### Selected extract
☆ ☆ ☆ ☆ ☆ ☆ ☆
I know that we are now six weeks into the new year and this is a little late but like they say better late than never.
With each new other, people bring about the ability to have resolutions and the ability to change things. I have always made a list and over the course of the year that list has made me feel guilty because it is harder to stick by than I would have hoped. So this year, I decided to take another route and choose a word that I could apply to all areas of my life. I am hoping that this will become a tradition and that as I work on that area of my life I can focus on another one next year.
So I have decided that my word for 2013 will be Gentle. First and most obvious is to physically more Gentle. I am one of those that walks fast and goes down steps to fast, puts away dishes to fast right out of the dishwasher, and I drive too fast a lot of the time. I am always on the go and I seem to have to tell myself to slow down and take a deep breath. I can be too loud, I can speak my mind without thinking first, and I sometimes appear to be running around like a chicken with my head cut off, which Jason says leads to be losing things and he says that if my "tush" wasn't attached I would lose it too. Maybe my word will help me relax, speak softer, move, and be just all around more gentle.
I am determined to be more gentle with others, their feelings, and their circumstances. Between Liv and Morgan's different medical issues I need to be gentle. I need to be more gentle with people. I need to most definitely be more gentle with my kids. They are only kids, right??? I have a tendency to forget that they are only learning as they go and I am their guide. I can't my them to act like I would in every situation. I can't expect my home to remain clean and clutter free with a 11, 9, and 6 year old roaming around. Sometimes I have been known to grab and forcefully lead with them to their rooms more harshly than I should have. I most definitely need to be more gentle with their feelings and what's important to them in this stage of their lives. More than anything, I want to be more gentle in my words and actions with them.
☆ ☆ ☆ ☆ ☆ ☆ ☆
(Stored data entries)
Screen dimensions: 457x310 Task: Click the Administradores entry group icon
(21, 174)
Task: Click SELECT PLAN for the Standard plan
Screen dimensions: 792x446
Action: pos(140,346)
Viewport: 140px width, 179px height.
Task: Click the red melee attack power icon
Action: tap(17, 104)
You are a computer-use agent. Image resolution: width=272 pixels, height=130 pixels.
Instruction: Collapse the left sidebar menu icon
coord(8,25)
☆ ☆ ☆ ☆ ☆ ☆ ☆
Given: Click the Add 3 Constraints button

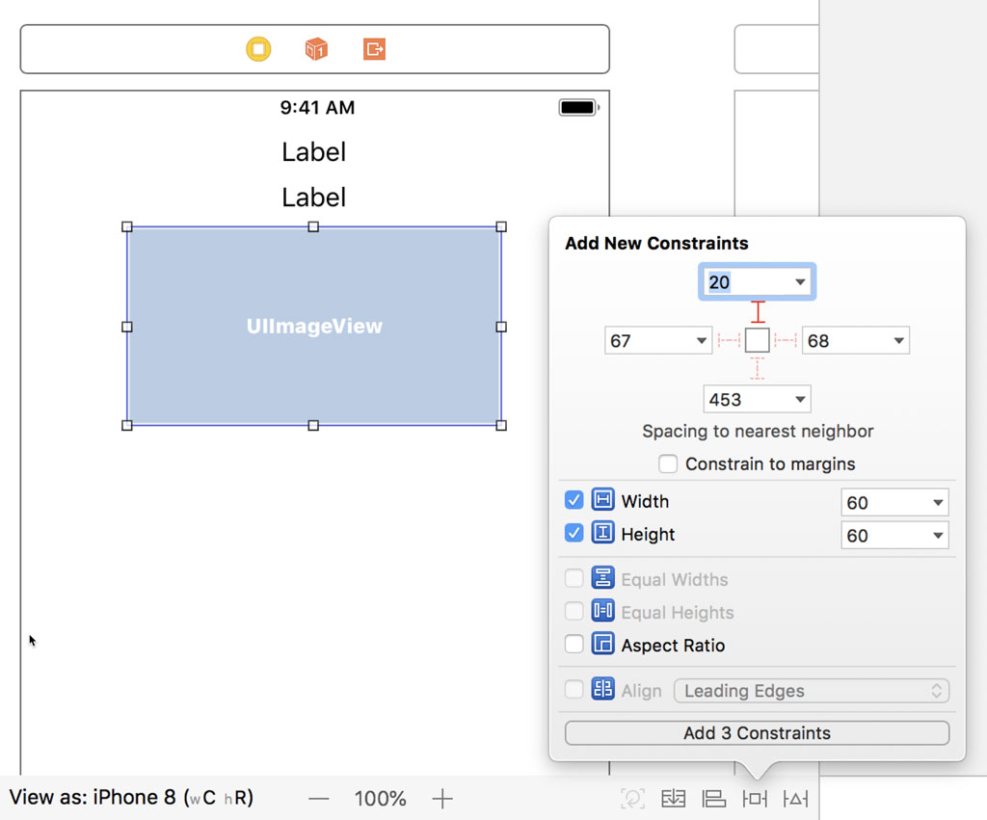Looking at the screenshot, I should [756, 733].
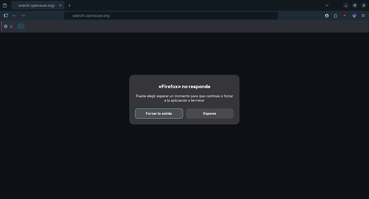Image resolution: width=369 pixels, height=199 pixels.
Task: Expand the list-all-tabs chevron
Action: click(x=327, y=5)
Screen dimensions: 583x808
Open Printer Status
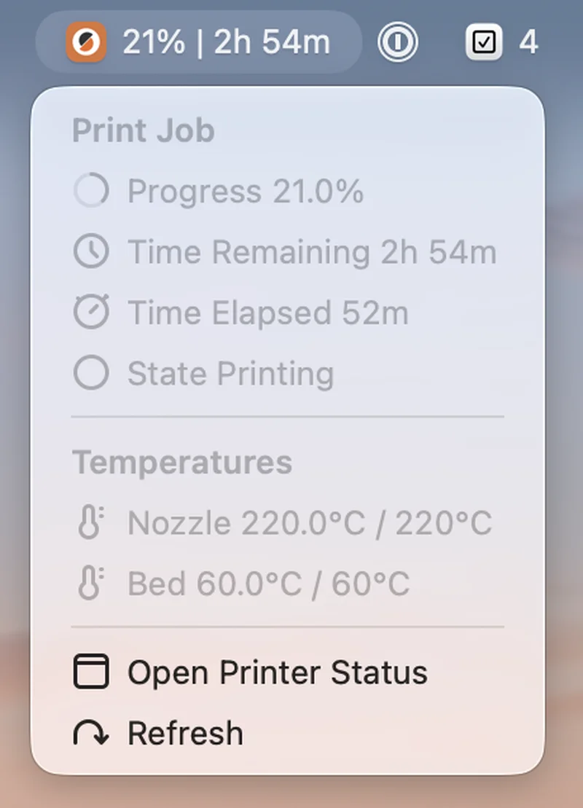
☆ ☆ ☆ ☆ ☆ ☆ ☆
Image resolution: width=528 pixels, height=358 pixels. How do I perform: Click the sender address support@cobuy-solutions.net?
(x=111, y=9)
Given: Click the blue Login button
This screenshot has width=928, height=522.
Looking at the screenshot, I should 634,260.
☆ ☆ ☆ ☆ ☆ ☆ ☆
Continue the blog post about choosing "Gentle" as the word for 2013, picking up right after its last sentence. The records are separate material with no connection to the blog post.

I need to be more gentle with myself. I need to quit being so hard on myself. I have a tendency to criticize myself a great deal and my lack of certain inabilities and I don't thin that is helping me too much. I NEVER EVER thought I would compare myself to others the way I did in 2012. You could ask Jason how much I compared my parenting to others and he would probably tell you more than he cared to count. My kids will survive if I am not going all out on every holiday, event, or milestone. I am not as organized as I would like and if I never get as organized as I would hope, I am sure we would all survive. There are a lot of things I do right and a lot of things I don't. As long as I continue to try to work on those things that need improvement, that's all I can do. I am going to be more gentle with myself.
I could continue to go on and on about the ways that I need to apply this word...family, situations, finances, my body, but I am sure you get the idea. The point is that this is MY word for the year and I am going to try and apply to all facets of my life. I am grateful for the family and friends that love an support me. I am so grateful for a love from a heavenly father. I know that there is nothing that I can't accomplish with his help. Now I just need to get out there and do my best.